目標: 以下の星のや東京の照明に関する文章のうち、「星のや東京では、「陰翳礼讃」」を含む語句で始まり「み込むような穏やかさを演出。」で終わる部分を、一字一句変えずに書き写してください。

文書抜粋:
皆さんは、東京・大手町に佇むラグジュアリーな日本旅館「星のや東京」をご存じでしょうか?
画像参照:https://hoshinoresorts.com/ja/hotels/hoshinoyatokyo/
高層ビルが立ち並ぶビジネス街の中心にありながら、一歩足を踏み入れると、そこにはまるで別世界のような静謐な空間が広がります。
この特別な雰囲気を生み出す要素のひとつが、「照明デザイン」です。
星のや東京の光を手がけたのは、照明デザイナーの武石正宣氏が率いるICE都市環境照明研究所。
彼らは、日本の伝統的な旅館文化と現代的なデザインを融合させ、光が織りなす上質な空間を創り出しました。
星のや東京の照明コンセプト~「陰影の美と静けさ」~
日本の伝統建築において、光は単なる照明ではなく、空間の奥行きや時間の流れを表現する重要な要素です。
星のや東京では、「陰翳礼讃」の美意識を取り入れ、穏やかで落ち着いた光の使い方が徹底されています。
◎都市の喧騒から解放する穏やかな光
エントランスをくぐると、まず目に入るのは柔らかな間接照明。
高層ビルの煌々とした明かりとは対照的に、温かみのある光が足元や壁面を優しく包み込み、都市の喧騒を忘れさせる静寂な雰囲気を演出しています。
画像参照:http://www.ice-pick.jp/project/hoshinoya_tokyo/
◎和紙を通した光の柔らかさ
館内の各所に施された和紙の照明が、穏やかな光を生み出しています。
和紙のフィルターを通すことで、光が直接目に入ることなく、空間全体を包み込むような穏やかさを演出。

データ内容:
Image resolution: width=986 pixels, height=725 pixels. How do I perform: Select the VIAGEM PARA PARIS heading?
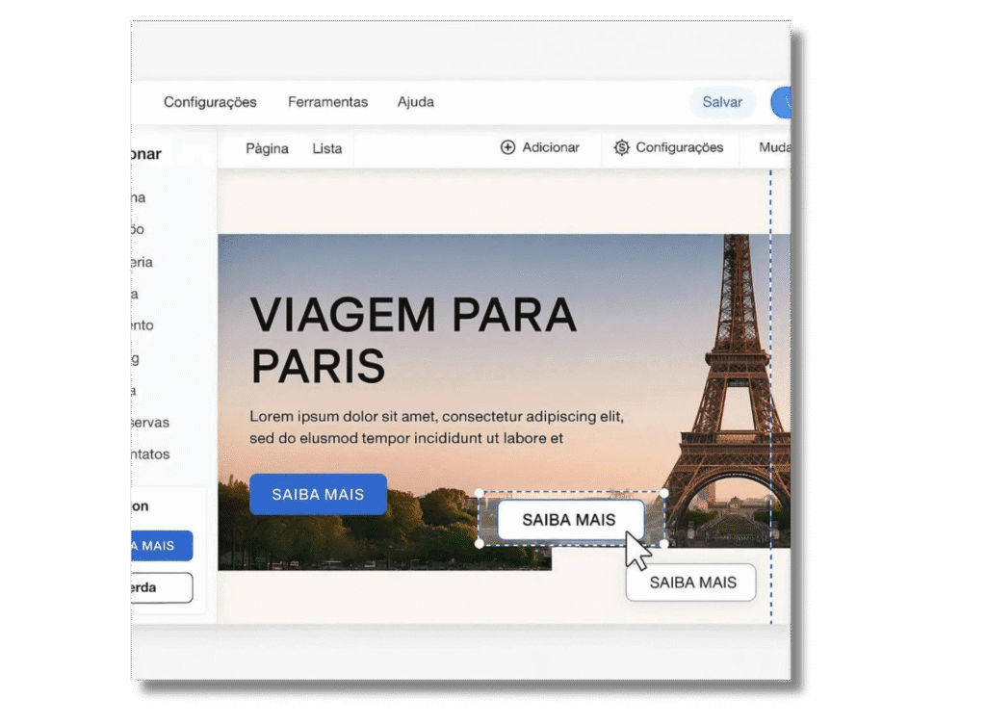pyautogui.click(x=412, y=340)
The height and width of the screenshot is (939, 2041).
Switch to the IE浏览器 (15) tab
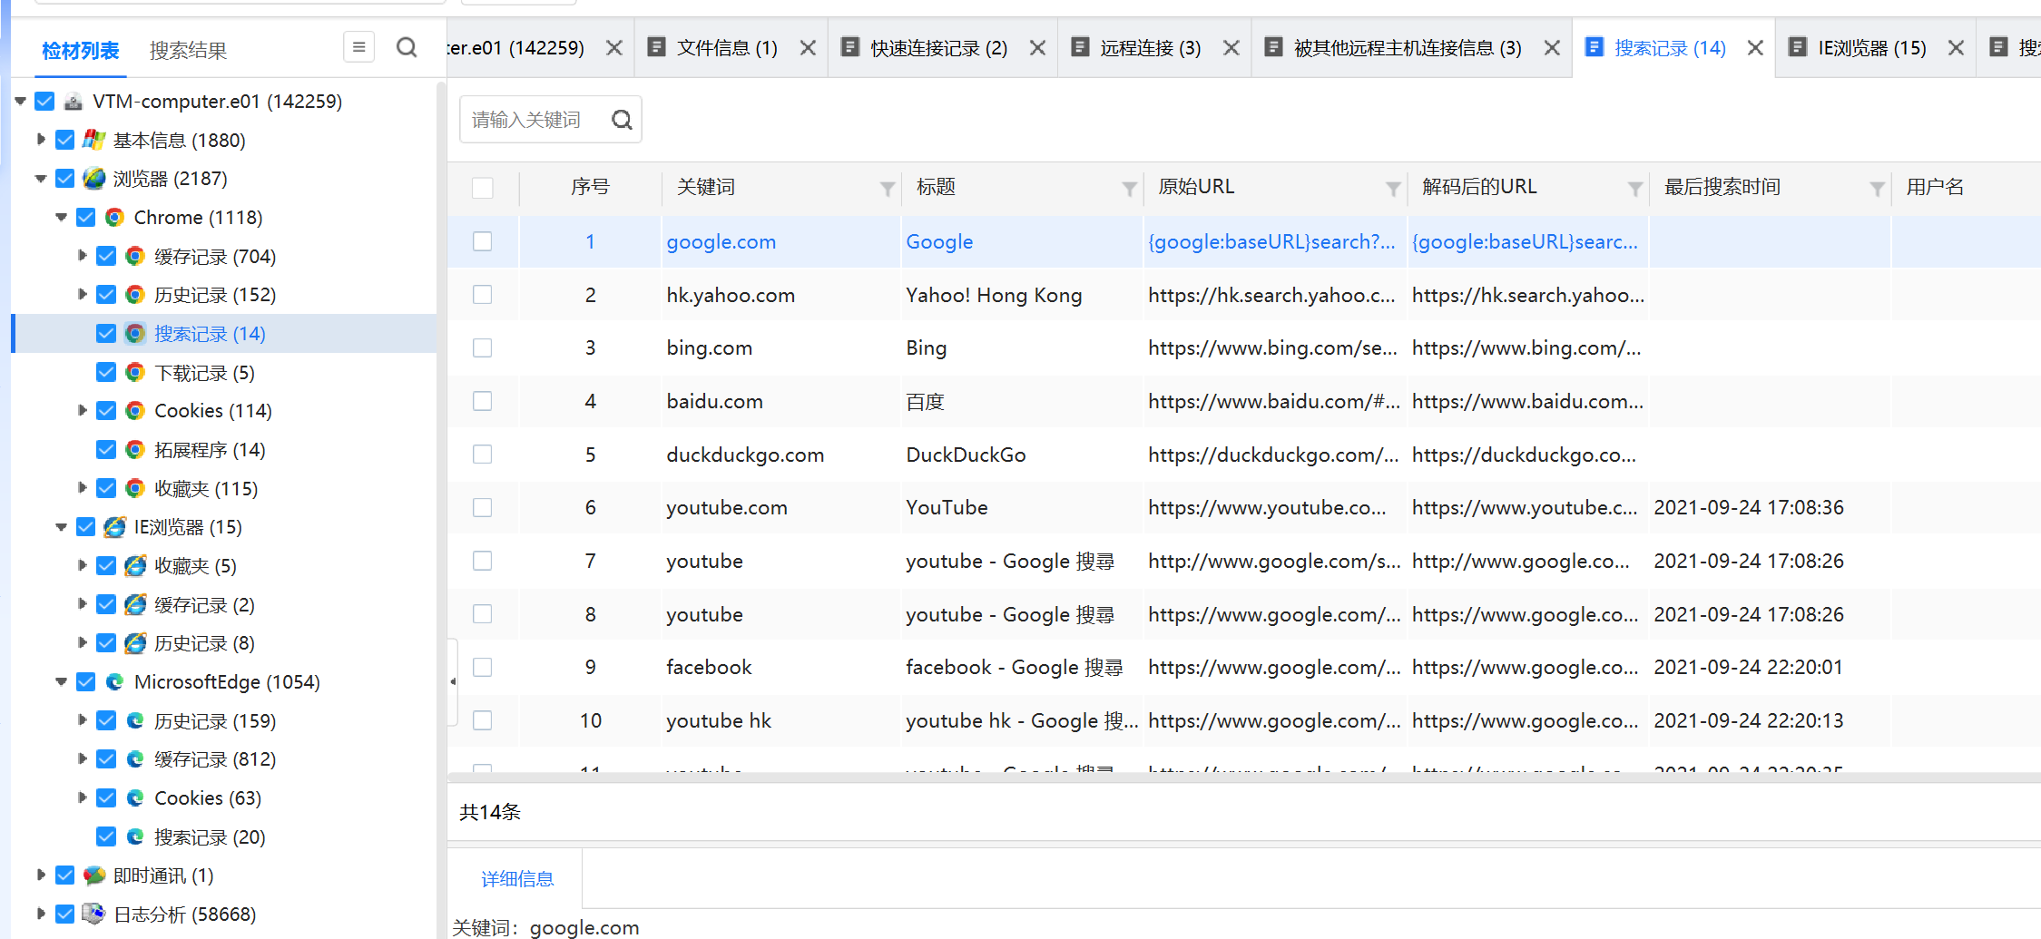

正解:
星のや東京では、「陰翳礼讃」の美意識を取り入れ、穏やかで落ち着いた光の使い方が徹底されています。
◎都市の喧騒から解放する穏やかな光
エントランスをくぐると、まず目に入るのは柔らかな間接照明。
高層ビルの煌々とした明かりとは対照的に、温かみのある光が足元や壁面を優しく包み込み、都市の喧騒を忘れさせる静寂な雰囲気を演出しています。
画像参照:http://www.ice-pick.jp/project/hoshinoya_tokyo/
◎和紙を通した光の柔らかさ
館内の各所に施された和紙の照明が、穏やかな光を生み出しています。
和紙のフィルターを通すことで、光が直接目に入ることなく、空間全体を包み込むような穏やかさを演出。